◆ **WORK ITEM**
Among the lines below, copy exactly those from the one with "Task: Click the 设置... button" through the one with "Disable the Pensión", counting both ends.

◆ **STORED DATA**
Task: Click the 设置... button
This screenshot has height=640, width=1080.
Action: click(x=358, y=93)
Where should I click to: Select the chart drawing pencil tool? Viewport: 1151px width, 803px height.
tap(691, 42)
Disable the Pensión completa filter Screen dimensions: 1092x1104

--

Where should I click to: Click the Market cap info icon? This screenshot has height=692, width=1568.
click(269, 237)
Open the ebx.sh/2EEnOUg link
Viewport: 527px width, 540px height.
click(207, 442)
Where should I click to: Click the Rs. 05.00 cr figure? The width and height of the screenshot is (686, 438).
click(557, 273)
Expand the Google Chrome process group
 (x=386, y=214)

...

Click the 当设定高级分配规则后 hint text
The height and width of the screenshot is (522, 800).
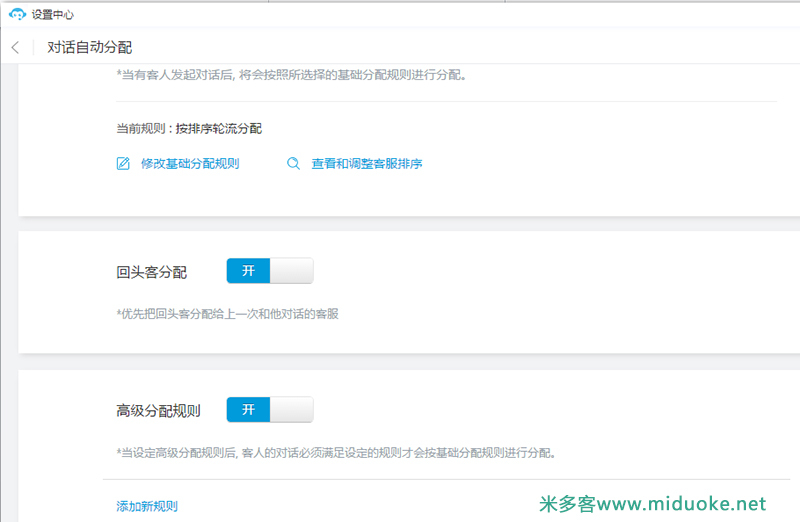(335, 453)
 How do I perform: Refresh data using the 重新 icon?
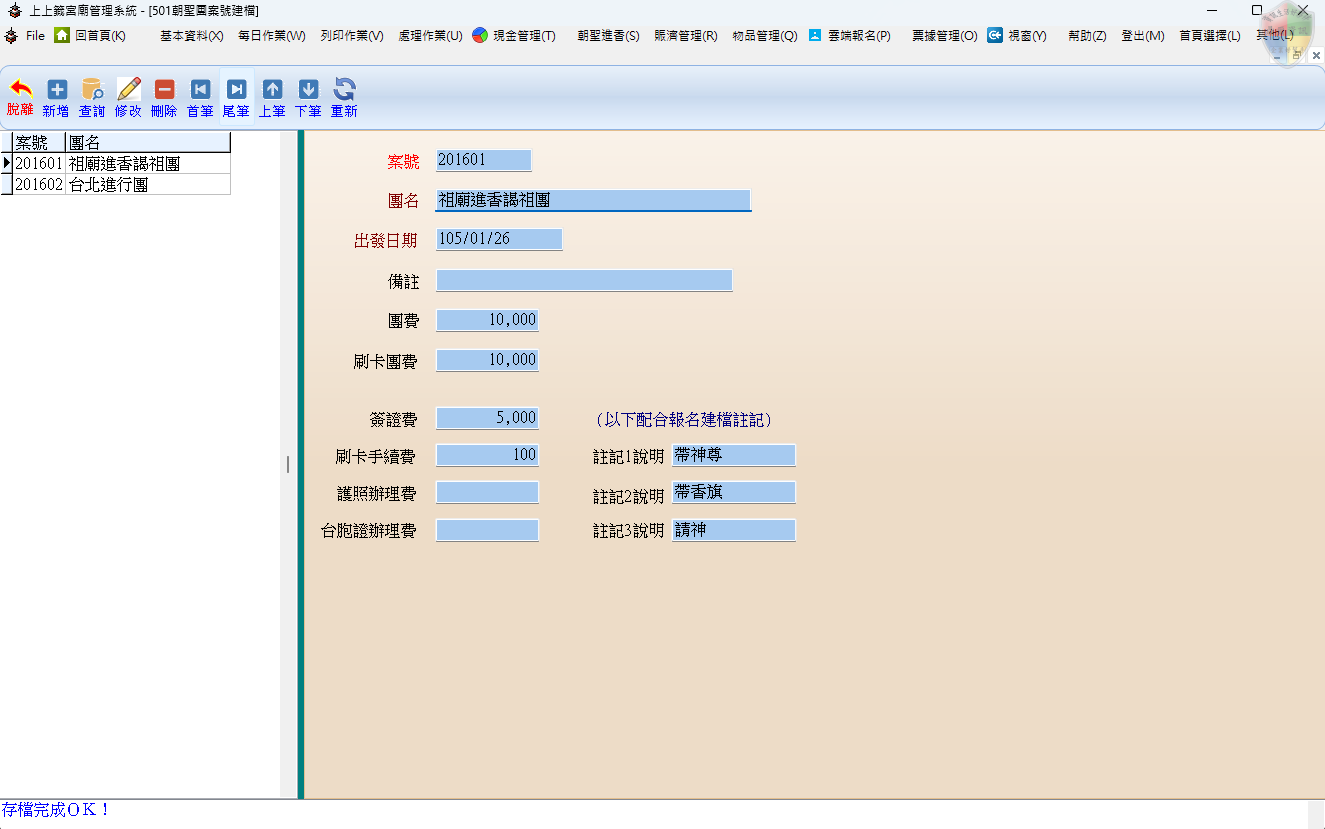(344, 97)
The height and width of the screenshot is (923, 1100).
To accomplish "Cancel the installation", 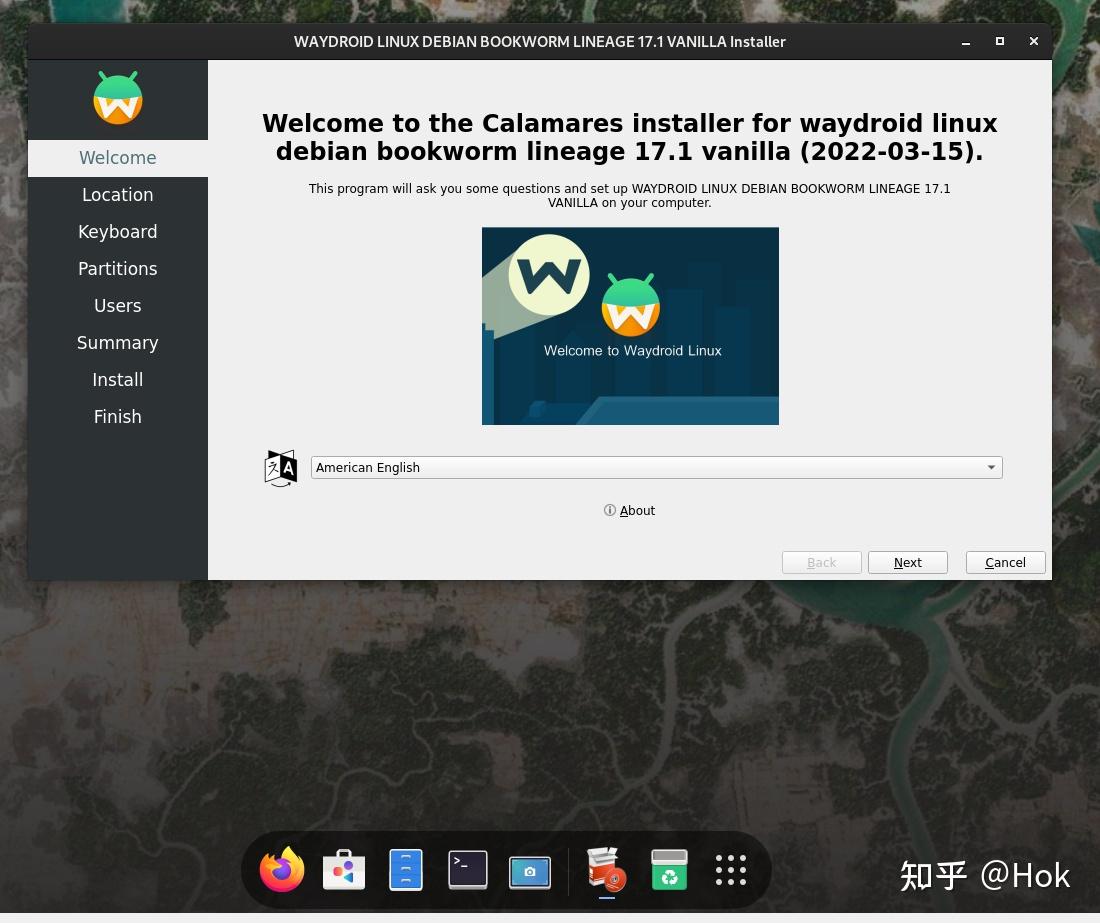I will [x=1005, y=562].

◆ **RESULT OF THIS TASK**
Task: Click the 设置... button
This screenshot has height=640, width=1080.
Action: click(x=358, y=93)
Where should I click to: Select the chart drawing pencil tool? Viewport: 1151px width, 803px height.
tap(691, 42)
Disable the Pensión completa filter Screen dimensions: 1092x1104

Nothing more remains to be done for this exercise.